**Tarefas a cumprir**
1: Responda com base no texto sobre o depoimento de Newgent:
(a) Quantas cirurgias Newgent fez?
(b) Quantos transexuais o estudo holandês acompanhou?
(c) Em que revista e em que ano esse estudo foi publicado?
2: Dê continuidade ao texto sobre o depoimento de Newgent a partir da última frase apresentada.

A parte mais dramática do documentário é o depoimento de Scott (Nellie) Newgent, apresentado assim, com o nome feminino antigo e o nome masculino novo, sem clareza do documentário sobre qual é o preferido. Newgent chora se dizendo preocupado com as crianças sendo submetidas à transição em cinco hospitais pediátricos americanos. Segundo ele o custo da transição para cada criança é de US$70 mil, havendo assim incentivo financeiro para a terapia afirmativa. Newgent fez sete cirurgias, inclusive a faloplastia, uma tentativa de construir um pênis com um enxerto de pele removida de alguma parte do corpo — ele mostra a cicatriz no braço e menciona complicações como pelos crescendo na parte interna de sua uretra. Não fica claro se Newgent sofria de disforia desde cedo, viveu grande parte da vida como mulher lésbica.
É muito improvável que a opinião de um único transexual seja suficiente para tirar grandes conclusões sobre todos. Newgent tem uma história trágica de arrependimento e problemas de saúde, parte dela se explica pela época em que fez a transição, parte se explica pela falta de escrutínio médico sobre a sabedoria de sua decisão à época em que começou (o que inclui avaliar se havia mesmo disforia), e parte se explica por negligência médica. É importante que sua opinião seja trazida, pois é justamente a opinião que ativistas identitários que seguem a teoria queer e preferem falar em “transgêneros” em vez de transexuais querem silenciar. Outras pessoas como Newgent existem, especialmente nesta nova geração que alega que é possível ser algo que não é nem homem nem mulher.
Newgent cita estatísticas alarmantes de que o número de suicídios de pessoas trans após o tratamento de transição permaneceria alto até uma década após o seu início. A sugestão é de que o índice de suicídios não é melhorado pela mudança de aparência, hormônios e cirurgias. Newgent está desatualizado. O maior estudo a respeito é de holandeses e envolveu mais de oito mil transexuais acompanhados por um longo período, de 1972 a 2017. O estudo foi publicado em 2020 na revista Acta Psychiatrica Scandinavica e tem primeira autoria de C. M. Wiepjes, do Departamento de Endocrinologia da Universidade Livre de Amsterdã.

**Registros fornecidos**
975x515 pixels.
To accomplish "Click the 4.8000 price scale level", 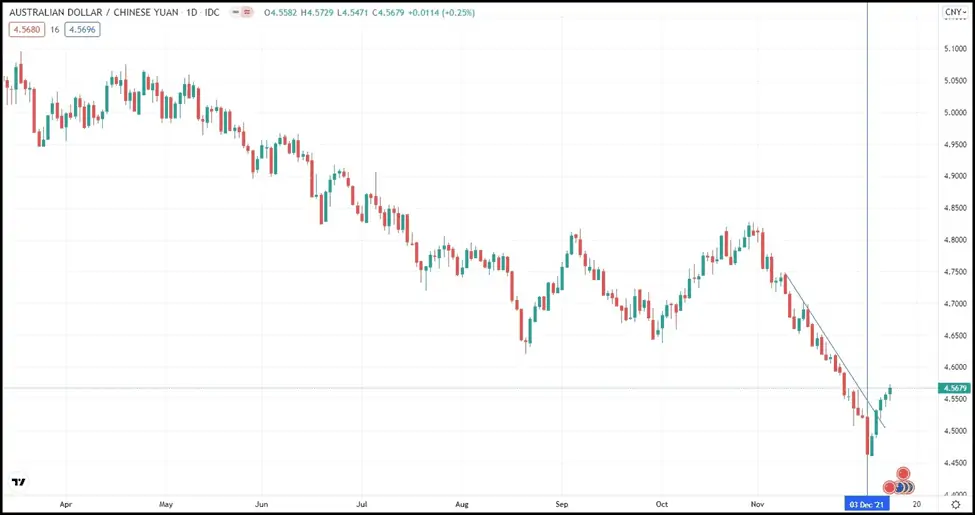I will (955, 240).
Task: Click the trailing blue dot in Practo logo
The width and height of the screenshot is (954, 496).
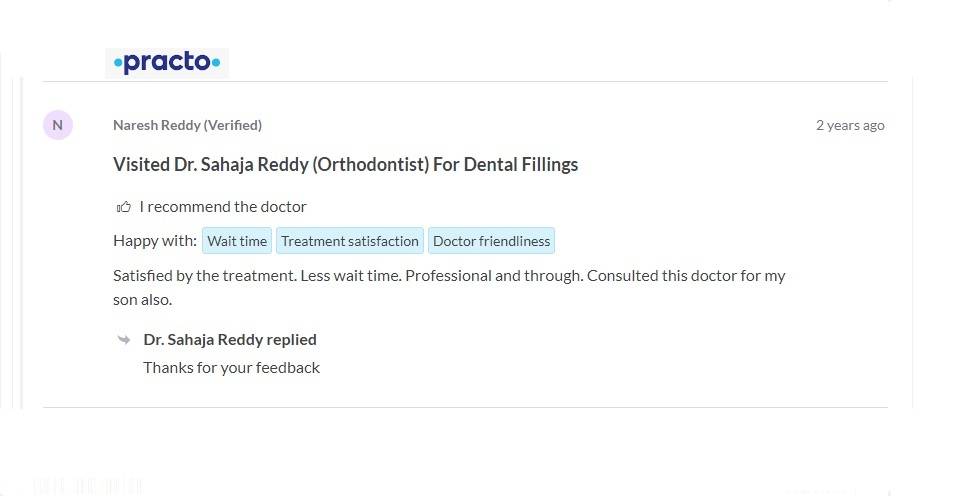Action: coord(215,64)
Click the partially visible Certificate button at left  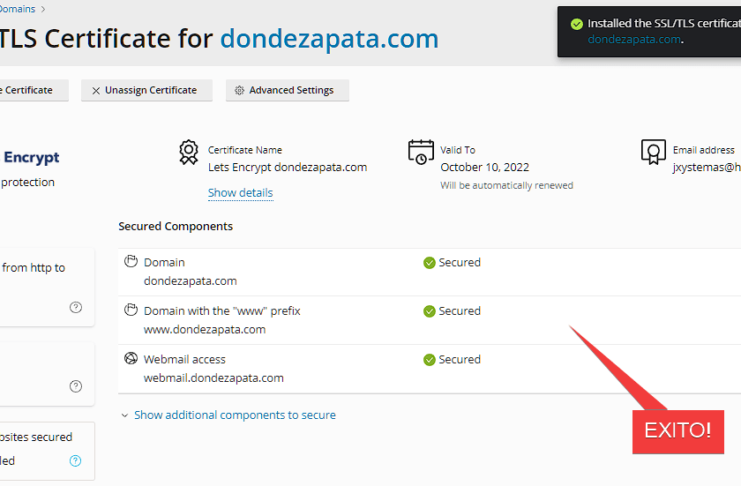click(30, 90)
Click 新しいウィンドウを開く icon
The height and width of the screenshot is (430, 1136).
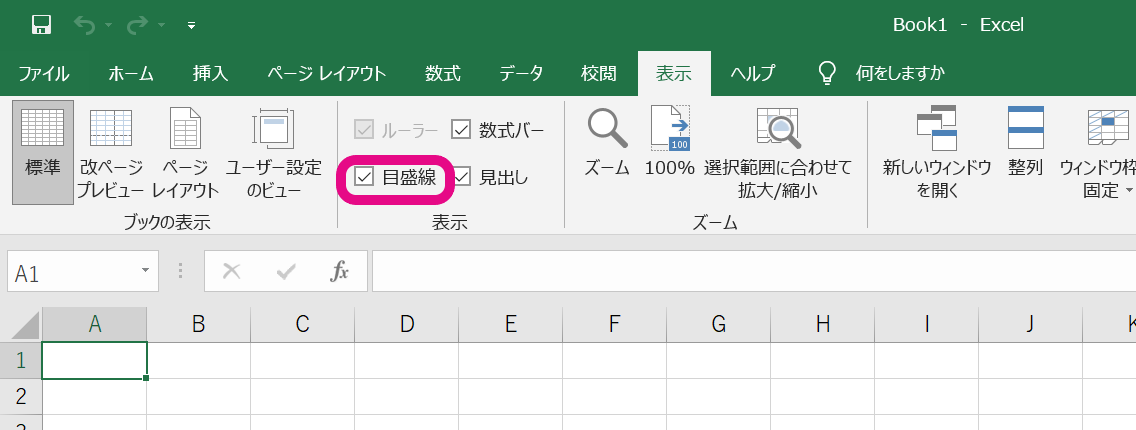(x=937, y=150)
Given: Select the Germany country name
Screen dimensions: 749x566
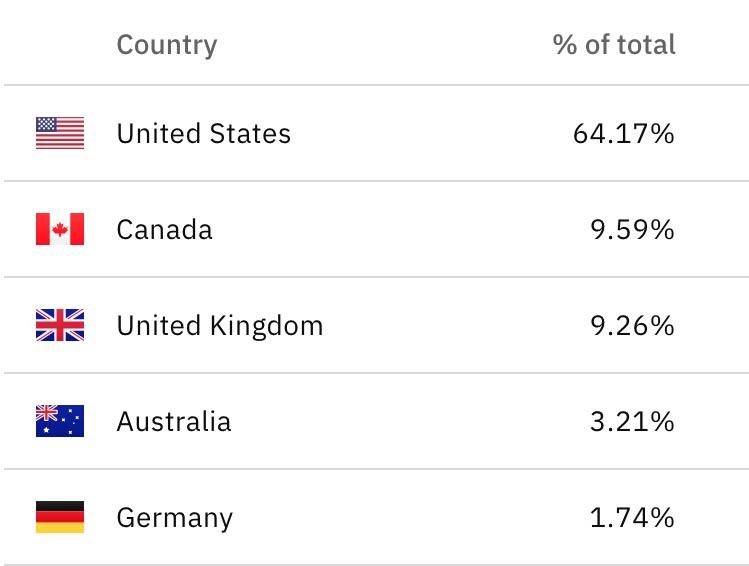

**Tarefas resolvidas**
1:
(a) Sete.
(b) Mais de oito mil.
(c) Na revista Acta Psychiatrica Scandinavica, em 2020.

2:
Wiepjes e colegas concluem que “não houve aumento no risco de morte por suicídio ao longo do tempo”, mas houve “até uma queda no risco de morte por suicídio nas mulheres trans”, que transicionaram do sexo masculino para o feminino onde possível. O risco de suicídio de pessoas trans nos Países Baixos, com notória cultura de tolerância, continua alto antes e depois da transição comparado à população geral, mas não é muito diferente do índice para homens gays. As razões para isso continuam sendo investigadas. Mas está claro que está errada a mensagem do documentário, que também se vê no podcast de Matt Walsh, de que a transição não ajuda essas pessoas.
O fim
Embora pudesse ser mais equilibrado, What is a woman? é uma grande contribuição ao debate público das questões de gênero e sexo, além da transexualidade e a saúde mental dos jovens. Traz a esse debate uma refrescante diversidade de ideias que há anos têm sido ativamente suprimidas pelas ideologias dominantes na academia, em setores governamentais, em Hollywood e até nos setores de recursos humanos de grandes empresas. A Daily Wire tem sido a alternativa à mensagem única e monótona de progressismo identitário que se vê na produção cultural de amplo alcance. Além deste documentário, a empresa de mídia também está produzindo filmes com a atriz Gina Carano, demitida injustamente da série The Mandalorian, da Disney+, por comentários e piadas contra o autoritarismo sanitário na pandemia e as insanidades queer dos nossos tempos.